Work instruction =>
Below are some entries. Copy each line in them that holds "title".

*** Available data

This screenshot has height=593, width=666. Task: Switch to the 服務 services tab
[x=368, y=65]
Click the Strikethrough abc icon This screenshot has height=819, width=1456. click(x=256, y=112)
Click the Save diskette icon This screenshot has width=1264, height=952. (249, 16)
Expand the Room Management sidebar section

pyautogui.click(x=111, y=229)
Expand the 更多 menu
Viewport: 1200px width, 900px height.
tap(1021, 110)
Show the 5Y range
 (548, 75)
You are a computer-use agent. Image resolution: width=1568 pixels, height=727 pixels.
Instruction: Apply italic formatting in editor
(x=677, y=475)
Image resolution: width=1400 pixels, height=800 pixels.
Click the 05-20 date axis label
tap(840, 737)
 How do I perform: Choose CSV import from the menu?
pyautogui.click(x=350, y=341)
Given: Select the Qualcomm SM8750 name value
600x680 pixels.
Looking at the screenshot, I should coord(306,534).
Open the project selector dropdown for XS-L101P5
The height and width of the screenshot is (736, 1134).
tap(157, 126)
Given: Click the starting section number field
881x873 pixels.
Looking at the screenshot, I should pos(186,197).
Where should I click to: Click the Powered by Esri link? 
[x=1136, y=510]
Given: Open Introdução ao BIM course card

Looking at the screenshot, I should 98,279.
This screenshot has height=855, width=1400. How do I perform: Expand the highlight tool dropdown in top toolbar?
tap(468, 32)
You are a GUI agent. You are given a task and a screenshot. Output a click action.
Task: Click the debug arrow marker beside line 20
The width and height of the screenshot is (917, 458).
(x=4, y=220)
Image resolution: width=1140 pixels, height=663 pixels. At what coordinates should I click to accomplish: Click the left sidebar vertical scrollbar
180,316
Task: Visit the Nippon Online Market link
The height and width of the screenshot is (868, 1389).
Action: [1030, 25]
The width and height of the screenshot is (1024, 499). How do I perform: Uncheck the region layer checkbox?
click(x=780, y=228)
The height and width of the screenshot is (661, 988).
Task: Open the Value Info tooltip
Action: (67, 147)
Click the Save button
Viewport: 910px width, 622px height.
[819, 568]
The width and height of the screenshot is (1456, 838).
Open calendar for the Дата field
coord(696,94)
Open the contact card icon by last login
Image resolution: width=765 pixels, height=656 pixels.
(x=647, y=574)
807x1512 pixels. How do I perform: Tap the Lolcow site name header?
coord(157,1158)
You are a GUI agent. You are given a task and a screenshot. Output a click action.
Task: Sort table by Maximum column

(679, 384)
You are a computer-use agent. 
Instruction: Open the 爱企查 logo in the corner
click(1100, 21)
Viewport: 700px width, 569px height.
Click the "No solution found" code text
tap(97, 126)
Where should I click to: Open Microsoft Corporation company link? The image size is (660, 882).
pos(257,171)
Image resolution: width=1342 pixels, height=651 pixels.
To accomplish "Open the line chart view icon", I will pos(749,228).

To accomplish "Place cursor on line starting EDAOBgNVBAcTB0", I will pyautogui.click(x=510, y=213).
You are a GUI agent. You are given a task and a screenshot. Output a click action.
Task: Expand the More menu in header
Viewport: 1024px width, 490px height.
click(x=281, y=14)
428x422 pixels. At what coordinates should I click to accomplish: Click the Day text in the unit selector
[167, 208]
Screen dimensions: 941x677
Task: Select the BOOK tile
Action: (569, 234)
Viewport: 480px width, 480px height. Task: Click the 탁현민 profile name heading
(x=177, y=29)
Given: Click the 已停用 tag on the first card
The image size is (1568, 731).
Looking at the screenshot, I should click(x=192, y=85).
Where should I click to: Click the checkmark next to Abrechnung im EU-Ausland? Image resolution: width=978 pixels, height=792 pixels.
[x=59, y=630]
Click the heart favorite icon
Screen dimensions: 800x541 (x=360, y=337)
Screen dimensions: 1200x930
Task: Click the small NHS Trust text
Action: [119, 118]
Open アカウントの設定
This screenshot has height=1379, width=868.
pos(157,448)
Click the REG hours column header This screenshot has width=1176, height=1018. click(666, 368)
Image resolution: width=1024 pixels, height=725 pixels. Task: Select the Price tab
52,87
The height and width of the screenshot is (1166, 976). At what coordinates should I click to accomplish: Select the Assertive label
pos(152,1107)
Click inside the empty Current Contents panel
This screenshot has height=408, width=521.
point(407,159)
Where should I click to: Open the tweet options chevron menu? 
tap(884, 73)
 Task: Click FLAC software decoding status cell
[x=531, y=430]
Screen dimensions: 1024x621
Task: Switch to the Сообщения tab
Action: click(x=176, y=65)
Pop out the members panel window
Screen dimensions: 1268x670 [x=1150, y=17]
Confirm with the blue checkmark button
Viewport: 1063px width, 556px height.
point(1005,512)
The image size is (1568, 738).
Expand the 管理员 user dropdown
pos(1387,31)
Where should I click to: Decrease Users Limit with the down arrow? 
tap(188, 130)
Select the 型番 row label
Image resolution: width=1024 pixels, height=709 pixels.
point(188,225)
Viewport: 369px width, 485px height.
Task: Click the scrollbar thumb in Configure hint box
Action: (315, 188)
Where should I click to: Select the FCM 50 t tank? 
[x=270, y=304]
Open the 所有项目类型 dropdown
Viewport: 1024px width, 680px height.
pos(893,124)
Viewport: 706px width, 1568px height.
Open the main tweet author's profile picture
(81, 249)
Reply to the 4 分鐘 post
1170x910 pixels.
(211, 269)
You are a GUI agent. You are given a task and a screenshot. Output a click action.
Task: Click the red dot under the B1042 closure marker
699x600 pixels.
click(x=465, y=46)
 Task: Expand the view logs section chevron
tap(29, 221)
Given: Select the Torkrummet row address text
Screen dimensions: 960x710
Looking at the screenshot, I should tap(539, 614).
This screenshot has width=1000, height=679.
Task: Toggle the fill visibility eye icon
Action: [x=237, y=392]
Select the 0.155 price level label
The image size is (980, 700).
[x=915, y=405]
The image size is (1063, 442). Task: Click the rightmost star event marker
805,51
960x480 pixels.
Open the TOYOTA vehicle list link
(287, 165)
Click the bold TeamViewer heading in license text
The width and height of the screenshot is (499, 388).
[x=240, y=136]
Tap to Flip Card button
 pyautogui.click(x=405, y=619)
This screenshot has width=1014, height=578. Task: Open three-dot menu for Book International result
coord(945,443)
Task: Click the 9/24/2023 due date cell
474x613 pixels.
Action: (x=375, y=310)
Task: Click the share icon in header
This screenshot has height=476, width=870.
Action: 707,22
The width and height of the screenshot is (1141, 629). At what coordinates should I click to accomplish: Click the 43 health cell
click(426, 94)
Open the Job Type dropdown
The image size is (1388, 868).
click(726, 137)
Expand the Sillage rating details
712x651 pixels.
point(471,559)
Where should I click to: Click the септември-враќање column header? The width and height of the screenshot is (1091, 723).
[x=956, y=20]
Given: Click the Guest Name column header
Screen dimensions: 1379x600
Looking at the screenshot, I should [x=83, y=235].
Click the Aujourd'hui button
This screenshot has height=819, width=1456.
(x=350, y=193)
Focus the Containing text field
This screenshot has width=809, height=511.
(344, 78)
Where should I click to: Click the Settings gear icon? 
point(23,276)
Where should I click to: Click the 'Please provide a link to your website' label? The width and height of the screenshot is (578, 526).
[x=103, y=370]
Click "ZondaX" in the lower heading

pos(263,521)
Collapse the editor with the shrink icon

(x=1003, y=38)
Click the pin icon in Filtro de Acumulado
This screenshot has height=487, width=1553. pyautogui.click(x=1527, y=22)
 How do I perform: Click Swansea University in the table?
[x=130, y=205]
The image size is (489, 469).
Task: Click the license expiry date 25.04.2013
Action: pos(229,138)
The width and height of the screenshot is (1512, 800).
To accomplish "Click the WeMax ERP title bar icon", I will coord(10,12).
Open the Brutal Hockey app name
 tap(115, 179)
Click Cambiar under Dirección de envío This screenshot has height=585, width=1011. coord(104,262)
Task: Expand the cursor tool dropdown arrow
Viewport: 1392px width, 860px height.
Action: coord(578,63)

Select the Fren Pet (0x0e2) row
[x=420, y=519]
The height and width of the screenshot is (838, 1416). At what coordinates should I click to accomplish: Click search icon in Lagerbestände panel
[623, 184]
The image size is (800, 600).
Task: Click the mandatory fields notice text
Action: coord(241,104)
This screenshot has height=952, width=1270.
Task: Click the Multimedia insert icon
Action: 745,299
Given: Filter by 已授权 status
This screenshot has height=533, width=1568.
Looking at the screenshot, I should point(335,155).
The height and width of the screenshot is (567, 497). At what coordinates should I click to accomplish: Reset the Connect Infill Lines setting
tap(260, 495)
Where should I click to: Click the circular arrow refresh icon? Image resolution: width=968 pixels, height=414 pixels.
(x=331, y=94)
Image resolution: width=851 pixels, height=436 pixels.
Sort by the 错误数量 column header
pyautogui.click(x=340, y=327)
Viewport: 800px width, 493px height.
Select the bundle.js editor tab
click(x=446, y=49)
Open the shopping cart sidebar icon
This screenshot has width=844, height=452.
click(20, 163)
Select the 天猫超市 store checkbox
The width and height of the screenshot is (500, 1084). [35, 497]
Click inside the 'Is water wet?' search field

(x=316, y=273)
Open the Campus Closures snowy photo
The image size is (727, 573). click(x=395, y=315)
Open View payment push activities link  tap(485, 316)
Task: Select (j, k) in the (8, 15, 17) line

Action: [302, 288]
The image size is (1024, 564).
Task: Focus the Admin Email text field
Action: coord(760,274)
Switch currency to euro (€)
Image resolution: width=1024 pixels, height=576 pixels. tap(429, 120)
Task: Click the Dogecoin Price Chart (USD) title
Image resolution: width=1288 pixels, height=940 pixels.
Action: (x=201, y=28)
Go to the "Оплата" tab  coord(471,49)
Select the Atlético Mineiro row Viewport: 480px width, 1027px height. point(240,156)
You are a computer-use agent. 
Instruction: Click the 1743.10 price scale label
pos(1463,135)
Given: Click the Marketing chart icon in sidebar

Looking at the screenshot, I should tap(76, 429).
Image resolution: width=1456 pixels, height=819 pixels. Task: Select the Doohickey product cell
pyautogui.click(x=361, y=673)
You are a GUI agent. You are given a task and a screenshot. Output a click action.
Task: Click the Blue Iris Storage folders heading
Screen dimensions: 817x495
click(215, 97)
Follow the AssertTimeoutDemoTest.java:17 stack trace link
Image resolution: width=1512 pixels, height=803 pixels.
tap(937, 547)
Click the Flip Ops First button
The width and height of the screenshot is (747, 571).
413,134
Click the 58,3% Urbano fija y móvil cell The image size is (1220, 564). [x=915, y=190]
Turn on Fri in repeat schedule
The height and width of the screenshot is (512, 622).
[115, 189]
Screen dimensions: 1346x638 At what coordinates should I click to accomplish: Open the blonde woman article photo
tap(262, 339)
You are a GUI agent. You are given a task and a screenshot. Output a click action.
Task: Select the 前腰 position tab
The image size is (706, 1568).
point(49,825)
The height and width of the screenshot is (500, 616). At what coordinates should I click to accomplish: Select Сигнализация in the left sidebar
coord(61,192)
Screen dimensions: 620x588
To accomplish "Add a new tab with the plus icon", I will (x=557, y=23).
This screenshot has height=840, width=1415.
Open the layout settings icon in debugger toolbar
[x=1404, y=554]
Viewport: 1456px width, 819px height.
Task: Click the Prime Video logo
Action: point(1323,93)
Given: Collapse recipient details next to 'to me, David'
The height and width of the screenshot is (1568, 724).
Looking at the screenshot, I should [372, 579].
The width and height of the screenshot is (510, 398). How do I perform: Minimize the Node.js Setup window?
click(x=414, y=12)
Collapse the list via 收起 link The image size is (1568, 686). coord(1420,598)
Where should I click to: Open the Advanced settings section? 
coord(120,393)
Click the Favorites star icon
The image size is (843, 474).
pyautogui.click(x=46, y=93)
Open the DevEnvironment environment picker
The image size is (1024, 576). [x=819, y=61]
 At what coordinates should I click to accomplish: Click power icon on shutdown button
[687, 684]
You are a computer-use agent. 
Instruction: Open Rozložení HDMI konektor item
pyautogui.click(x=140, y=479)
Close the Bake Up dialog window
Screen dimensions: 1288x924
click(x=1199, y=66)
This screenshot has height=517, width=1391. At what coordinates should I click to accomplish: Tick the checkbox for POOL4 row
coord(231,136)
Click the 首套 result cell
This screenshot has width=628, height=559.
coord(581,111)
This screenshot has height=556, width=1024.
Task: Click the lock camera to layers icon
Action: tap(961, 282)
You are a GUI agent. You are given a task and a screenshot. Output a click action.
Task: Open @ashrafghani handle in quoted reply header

******

Output of the task =>
To accomplish "Click the WeMax ERP title bar icon", I will coord(10,12).
Task: Click the Dogecoin Price Chart (USD) title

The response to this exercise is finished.